Arithmetic Intensity and Bandwidth of RAM or VRAM

Arithmetic Intensity and Bandwidth of RAM or VRAM

The relationship between RAM and a processor is totally symbiotic, while RAM is meaningless without the processor it cannot live without it regardless of where it is. So they are part of a whole that feeds each other. So there is a relationship for performance and this is the arithmetic intensity. We explain what it consists of.

A processor, regardless of whether it is a CPU or a GPU, does nothing other than process data , which leads to the need for memory to feed it. Unfortunately, with the passage of time, the distance between the speed of memory and that of the CPU has been growing, which has led to the implementation of techniques such as cache memory. We cannot forget either the latency between the processor and the memory, which occurs when the interface between the RAM and the processor cannot grant or modify the data with enough speed.

However, we cannot measure performance in a general way, since each program or rather, each algorithm within each program has a different computational load. And this is where the arithmetic intensity term comes in. But, let’s see what it is and what it consists of, as well as other elements that have to do with performance on a computer.

What is arithmetic intensity?

Intensidad aritmética

Arithmetic density is a measure of performance, consisting of measuring the number of floating-point operations that a processor executes on a specific section of code. To obtain it, the number of floating-point operations is divided by the number of bytes that the algorithm uses to execute.

How useful is it? Well, the fact that it allows in certain fields of computing where very powerful computers are needed for specific tasks to be able to have the best possible hardware system to execute the algorithms under the best conditions. This model is used mainly in scientific computing. Although it also serves to optimize performance in closed systems such as video game consoles.

In the case of making use of a highly parallelized hardware architecture, a high arithmetic intensity is required, that is, a low ratio between bandwidth and computing capacity from the moment in which the ratio between the computing capacity of said processors and the available memory bandwidth is high. Since it is required in many applications and especially in graphics that a calculation is processed several times and therefore a great computational power is required in comparison.

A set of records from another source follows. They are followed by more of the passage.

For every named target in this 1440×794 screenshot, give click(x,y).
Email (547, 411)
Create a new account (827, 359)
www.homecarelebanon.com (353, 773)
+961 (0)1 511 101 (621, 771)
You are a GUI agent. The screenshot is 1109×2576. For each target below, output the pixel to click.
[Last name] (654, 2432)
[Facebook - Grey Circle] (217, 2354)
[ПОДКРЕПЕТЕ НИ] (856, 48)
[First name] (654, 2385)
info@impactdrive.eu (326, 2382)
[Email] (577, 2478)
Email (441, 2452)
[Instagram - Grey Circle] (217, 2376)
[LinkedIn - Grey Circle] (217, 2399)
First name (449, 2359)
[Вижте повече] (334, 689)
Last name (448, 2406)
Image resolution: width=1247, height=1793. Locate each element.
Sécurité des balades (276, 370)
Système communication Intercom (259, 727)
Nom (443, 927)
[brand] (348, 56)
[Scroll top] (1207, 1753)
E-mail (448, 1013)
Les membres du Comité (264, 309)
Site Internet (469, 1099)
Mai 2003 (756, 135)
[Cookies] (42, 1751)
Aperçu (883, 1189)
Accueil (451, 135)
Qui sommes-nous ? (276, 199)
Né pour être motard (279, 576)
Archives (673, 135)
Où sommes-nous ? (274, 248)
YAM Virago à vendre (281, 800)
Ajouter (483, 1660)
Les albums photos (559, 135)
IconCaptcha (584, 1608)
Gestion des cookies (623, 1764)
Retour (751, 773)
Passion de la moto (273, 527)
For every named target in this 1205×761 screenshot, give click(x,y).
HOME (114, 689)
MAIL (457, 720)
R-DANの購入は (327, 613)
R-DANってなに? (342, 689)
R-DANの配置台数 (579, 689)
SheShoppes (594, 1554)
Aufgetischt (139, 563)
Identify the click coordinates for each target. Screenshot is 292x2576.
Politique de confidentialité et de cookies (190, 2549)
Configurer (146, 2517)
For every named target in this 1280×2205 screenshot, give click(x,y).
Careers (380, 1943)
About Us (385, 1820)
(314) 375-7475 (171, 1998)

Algorithm performance and relationship with arithmetic intensity

Notación O Algoritmos

When writing an algorithm, programmers take into account the performance of the algorithms they write in their programs, which is measured by the Big O notation, which measures the mean of operations with respect to the data. The Big O notation is not measured using any benchmark, but rather the programmers calculate them by hand to get a rough idea of the workload of the programs

  • Or (1): the algorithm does not depend on the size of the data to be processed. An algorithm with an O (1) performance is considered to have ideal performance and is unbeatable.
  • O (n): execution time is directly proportional to data size, performance grows linearly. It may also be that a
  • O (log n): occurs in algorithms that usually chop up and solve a problem by part, such as data ordering algorithms or binary searches.
  • O (n log n): it is an evolution of the previous one, it is about further dividing the resolution of the different parts.
  • O (n 2 ): there are algorithms that perform multiple iterations because they have to query the data multiple times. Therefore, they are usually highly repetitive algorithms and therefore have an exponential computational load.
  • O (n!): An algorithm that follows this complexity is a totally flawed algorithm in terms of performance and requires rewriting.

Not all algorithms can reach the O (1) complexity level, and some of them perform much better on one type of hardware than another. That is why domain-specific accelerators or processors have been developed in recent years that accelerate one type of algorithm over others. The general idea is to divide the algorithms into parts and treat each of them with the most suitable processing unit for its arithmetic intensity.

Ratio between communication and computing


The inverse case is the ratio between communication and computation, which is measured inversely to arithmetic intensity and therefore is achieved by dividing the number of bytes by the power in floating point operations. So it is used to measure the bandwidth required to execute that part of the code. The problem when measuring comes from the fact that the data is not always in the same place and therefore the RAM bandwidth is used as a reference.

It must be taken into account that it is not a totally reliable measure, not only due to the fact that the cache system brings the data closer to the processor, but also due to the fact that there is the phenomenon of latency where each type of memory Used RAM have different advantages and disadvantages and a result can vary depending on the type of memory used.

Today, when choosing memory in a system, not only bandwidth is taken into account, but also energy consumption, since the energy cost of moving the data is exceeding the cost of processing it. So you are opting for certain types of specific memory in certain applications. Of course, always within the costs associated with building a system and they are not the same in a supercomputer as in a home PC.